Das land. die see. der sturm. der deich.

das vieh. der mensch. die leich.



Die Wintertraube


die bienen sitzen in der wintertraube, man sieht sie jetzt

um diese zeit nicht mehr; ihr summen dringt kaum durch

den mund der lade als fernes dröhnen an mein schwaches

ohr .. sie sitzen eng dort u. sie schwirren immer u. halten

sich durch dieses schwirren warm. u. für die tage, wenn es

friert, erklärt der imker, bereite ich die zuckerlösung vor.

die zuckerlösung: ja, die wirkte immer. lang her, da saß

ich selbst in einer solchen traube, die stimmen summten

immer rund um mich, so lückenlos war das gerede. ich

saß als kind an dem gedeckten tisch. der kaffee wässrig

kaum der rede wert, den konnte man sogar als kind schon

trinken. der wasserkessel stand stets auf dem herd. das

zimmer war nach außen abgedichtet. das ganze jahr gab

eine lampe licht. aber die kirschtorte war ohnegleichen u.

einen sonntag ohne torte gab es nicht. der boden mürbeteig

u. erst die sahne, die jedesmal so frisch geschlagen war ..

ich wollte nie aus dieser traube weichen. ich höre kaum

noch, wie der imker spricht: wenn ende mai der raps

in blüte steht .. als man für jedes volk fünf mark bekam.

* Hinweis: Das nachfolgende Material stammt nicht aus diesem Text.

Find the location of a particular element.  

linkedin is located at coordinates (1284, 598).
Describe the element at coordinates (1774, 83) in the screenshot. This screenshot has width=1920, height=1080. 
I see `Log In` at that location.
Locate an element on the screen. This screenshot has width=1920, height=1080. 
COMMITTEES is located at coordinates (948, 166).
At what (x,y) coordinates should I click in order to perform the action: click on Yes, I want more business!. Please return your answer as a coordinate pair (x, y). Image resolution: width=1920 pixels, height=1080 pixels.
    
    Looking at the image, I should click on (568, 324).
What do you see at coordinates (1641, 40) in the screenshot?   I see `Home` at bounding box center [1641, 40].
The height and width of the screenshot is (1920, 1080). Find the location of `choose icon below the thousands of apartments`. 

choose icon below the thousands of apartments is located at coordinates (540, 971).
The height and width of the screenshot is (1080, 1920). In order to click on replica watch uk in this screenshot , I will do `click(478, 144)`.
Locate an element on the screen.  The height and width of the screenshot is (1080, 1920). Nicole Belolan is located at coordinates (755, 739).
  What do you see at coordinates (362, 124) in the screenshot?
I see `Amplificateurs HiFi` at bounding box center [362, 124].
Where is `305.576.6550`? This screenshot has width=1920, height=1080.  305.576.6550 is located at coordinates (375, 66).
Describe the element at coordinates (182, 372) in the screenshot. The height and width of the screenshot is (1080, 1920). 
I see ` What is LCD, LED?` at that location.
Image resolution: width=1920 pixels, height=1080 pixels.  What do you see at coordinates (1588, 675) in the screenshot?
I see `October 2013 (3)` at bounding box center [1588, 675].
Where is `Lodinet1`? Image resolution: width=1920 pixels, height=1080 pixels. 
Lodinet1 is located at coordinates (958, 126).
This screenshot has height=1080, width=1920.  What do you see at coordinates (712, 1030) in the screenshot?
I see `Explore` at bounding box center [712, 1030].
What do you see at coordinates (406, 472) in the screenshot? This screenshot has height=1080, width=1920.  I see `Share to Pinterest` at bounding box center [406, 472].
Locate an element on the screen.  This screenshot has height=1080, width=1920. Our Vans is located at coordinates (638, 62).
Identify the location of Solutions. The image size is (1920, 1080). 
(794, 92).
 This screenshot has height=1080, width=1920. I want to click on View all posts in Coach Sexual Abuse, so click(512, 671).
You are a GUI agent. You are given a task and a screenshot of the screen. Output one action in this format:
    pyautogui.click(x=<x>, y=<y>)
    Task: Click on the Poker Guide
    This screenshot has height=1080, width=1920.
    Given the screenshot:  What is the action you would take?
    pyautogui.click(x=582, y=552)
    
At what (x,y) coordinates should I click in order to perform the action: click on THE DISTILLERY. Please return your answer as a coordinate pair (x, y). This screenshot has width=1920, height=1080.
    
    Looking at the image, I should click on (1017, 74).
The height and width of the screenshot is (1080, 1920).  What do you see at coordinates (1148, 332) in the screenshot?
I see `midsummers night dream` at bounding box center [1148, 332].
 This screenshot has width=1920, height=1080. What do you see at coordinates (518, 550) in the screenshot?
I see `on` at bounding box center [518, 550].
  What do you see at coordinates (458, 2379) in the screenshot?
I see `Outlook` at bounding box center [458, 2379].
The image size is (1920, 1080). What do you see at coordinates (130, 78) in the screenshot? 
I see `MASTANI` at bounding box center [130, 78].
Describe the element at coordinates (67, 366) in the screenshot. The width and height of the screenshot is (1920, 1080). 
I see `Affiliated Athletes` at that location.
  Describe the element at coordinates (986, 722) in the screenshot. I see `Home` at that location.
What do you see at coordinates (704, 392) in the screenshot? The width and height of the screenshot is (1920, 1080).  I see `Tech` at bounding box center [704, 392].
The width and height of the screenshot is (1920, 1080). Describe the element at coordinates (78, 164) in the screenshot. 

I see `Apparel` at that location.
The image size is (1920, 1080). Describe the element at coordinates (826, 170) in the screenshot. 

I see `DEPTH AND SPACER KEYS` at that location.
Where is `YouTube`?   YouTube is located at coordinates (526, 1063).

der honig ist für dieses jahr geschleudert. die bienen sitzen

in der wintertraube, sie halten sich dort durch ihr schwirren

warm; mich wärmt nicht einmal mehr mein kinderglaube

ich kann nicht schwirren u. mich trägt kein schwarm. ich

stehe nur u. gehe ein paar schritte vom brombeerstrauch

zum bienenhaus u. darf für eine weile in dem garten sein

bis man zum kaffee ruft: moment ich komme gleich .. ich

stehe vor dem stock mit leeren händen. der regen trommelt

auf das dach der laube. die bienen sitzen in der wintertraube.



Nachtlied


die nacht ist wieder da, ich stehe lauschend

über mein kind gebeugt an seinem bett, um

einen atemzug mit mir hinauszunehmen, aber

alles still; die nase scheint ganz frei zu sein

kein rasseln geht, u. ist es auch nicht völlig

finster hier im zimmer, so kann ich doch das

heben oder senken der bettdecke nicht ohne

zweifel sehen. in mir ist alles ungewiß wie je

ein zwielicht, das durch die lamellen dringt.

ein bellen nebenan, ein krankenwagen sind

zeichen, daß die welt besteht. ich muß es

glauben, es ist leicht, morgen früh, wenn gott

will, hören wir wieder die ringeltaube. ihr ruf

erinnert mich .. es ist august, mein liebling,

alles still. ich weiß nur sicher, daß die dielen

knarren, so vorsichtig ich mich bewegen mag.

es ist passiert; ein kurzes schlafeszucken mit

dem fuß rührte die spieluhr an, sie singt; oder

war es meine hand, die um die decke streicht.

ein kurzes wimmern nur, damit ich gehen kann.